How this manifests in the protocol is that registering in the key directory is a one-way action for a given Fediverse identity. Once you (as a specific Fediverse identity) register your first key in the key directory, you cannot reset from this state and start over again. If you somehow lose all of your registered private keys, there is no natural or easy way out to register a new one under your current Fediverse identity and your only option is to start a new Fediverse identity, which can register from scratch.
(While the proposal allows you to revoke keys if you have more than one active one, it specifically doesn't allow you to revoke your last key. This has the additional effect that you can't advertise that all of your previous keys are no longer trusted and you can't be reached over whatever they enable at all. The closest you can come is to leave a single public key registered that you've destroyed the private key for, rendering it useless in practice; however, this still leaves people able to retrieve your 'current key' and then use it in things that will never work.)
Of course, there are good security reasons to not allow this sort of re-registration and account recovery, which is undoubtedly why Soatok's proposal doesn't attempt to include them. Telling the difference between account recovery by a good person and account recovery by an attacker is ultimately a very hard problem, so if you absolutely have to prevent the latter, you can't allow account recovery at all. Even partially and reasonably solving account recovery generally requires human involvement, and that is hard and doesn't scale well (and it's hard to write into protocol specifications).
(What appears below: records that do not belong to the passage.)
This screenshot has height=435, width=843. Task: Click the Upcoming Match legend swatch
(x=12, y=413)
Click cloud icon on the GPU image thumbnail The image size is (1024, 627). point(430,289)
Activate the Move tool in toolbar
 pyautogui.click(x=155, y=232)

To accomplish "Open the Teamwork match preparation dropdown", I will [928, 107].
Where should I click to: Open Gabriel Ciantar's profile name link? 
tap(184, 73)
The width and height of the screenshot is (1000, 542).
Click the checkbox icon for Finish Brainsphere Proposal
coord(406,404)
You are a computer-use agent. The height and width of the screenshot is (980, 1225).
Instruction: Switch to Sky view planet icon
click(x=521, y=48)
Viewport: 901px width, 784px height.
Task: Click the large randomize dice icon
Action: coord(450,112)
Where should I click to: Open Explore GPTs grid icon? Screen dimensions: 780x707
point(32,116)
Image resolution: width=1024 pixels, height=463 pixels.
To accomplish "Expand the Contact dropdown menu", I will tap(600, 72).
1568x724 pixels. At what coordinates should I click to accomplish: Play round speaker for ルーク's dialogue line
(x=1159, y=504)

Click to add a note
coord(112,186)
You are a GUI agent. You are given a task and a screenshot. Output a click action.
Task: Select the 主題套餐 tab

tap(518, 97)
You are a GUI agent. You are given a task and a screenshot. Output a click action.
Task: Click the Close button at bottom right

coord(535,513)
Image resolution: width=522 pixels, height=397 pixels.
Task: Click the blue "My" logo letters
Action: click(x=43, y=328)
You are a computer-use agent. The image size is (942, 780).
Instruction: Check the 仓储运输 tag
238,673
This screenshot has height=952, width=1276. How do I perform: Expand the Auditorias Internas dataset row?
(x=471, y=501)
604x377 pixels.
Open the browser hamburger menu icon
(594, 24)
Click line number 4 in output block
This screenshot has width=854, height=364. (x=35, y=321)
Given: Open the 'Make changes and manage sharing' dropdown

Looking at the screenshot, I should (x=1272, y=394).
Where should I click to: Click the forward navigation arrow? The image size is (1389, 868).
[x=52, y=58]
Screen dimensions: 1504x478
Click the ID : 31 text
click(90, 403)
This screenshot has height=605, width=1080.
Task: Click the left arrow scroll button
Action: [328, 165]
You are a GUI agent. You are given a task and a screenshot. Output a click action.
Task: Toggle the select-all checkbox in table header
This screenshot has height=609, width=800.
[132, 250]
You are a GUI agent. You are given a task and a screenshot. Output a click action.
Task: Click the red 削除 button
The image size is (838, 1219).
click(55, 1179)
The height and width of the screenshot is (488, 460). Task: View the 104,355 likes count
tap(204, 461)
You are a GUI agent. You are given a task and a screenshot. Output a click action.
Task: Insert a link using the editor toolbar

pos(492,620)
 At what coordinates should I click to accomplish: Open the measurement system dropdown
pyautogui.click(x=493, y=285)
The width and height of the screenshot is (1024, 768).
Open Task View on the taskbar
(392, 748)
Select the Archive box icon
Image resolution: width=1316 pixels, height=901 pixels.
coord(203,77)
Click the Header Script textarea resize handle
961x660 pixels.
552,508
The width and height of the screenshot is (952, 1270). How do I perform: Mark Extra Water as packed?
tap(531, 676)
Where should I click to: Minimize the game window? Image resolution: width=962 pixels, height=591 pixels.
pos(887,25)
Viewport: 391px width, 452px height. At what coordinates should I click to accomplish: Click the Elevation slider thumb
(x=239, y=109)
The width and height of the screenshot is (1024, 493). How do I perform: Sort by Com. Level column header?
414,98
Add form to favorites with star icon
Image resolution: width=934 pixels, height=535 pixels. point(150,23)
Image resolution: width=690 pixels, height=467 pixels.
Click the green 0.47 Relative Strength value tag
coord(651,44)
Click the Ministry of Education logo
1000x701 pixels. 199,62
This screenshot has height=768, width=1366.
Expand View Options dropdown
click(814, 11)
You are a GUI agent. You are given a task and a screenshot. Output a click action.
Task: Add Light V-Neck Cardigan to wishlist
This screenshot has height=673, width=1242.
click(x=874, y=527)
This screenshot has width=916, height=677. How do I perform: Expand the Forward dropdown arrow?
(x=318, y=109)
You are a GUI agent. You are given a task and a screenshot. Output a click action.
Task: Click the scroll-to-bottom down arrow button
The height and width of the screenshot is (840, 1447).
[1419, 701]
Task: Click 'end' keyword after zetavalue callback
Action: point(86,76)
However, I think it's meaningful to note the tradeoffs being made. One of the lenses to look at security related things is through the triad of confidentiality, availability, and integrity. As with any system that doesn't have account recovery, Soatok's proposal is prioritizing confidentiality over availability. Sometimes this is the right tradeoff, and sometimes it isn't.
To me, all of this demonstrates that account recovery remains a hard and unsolved problem in this area (and in a variety of others). I pessimistically suspect that there will never be good solutions to it, but at the same time I hope that clever people will prove me wrong. Good, secure account recovery would enable a lot of good things.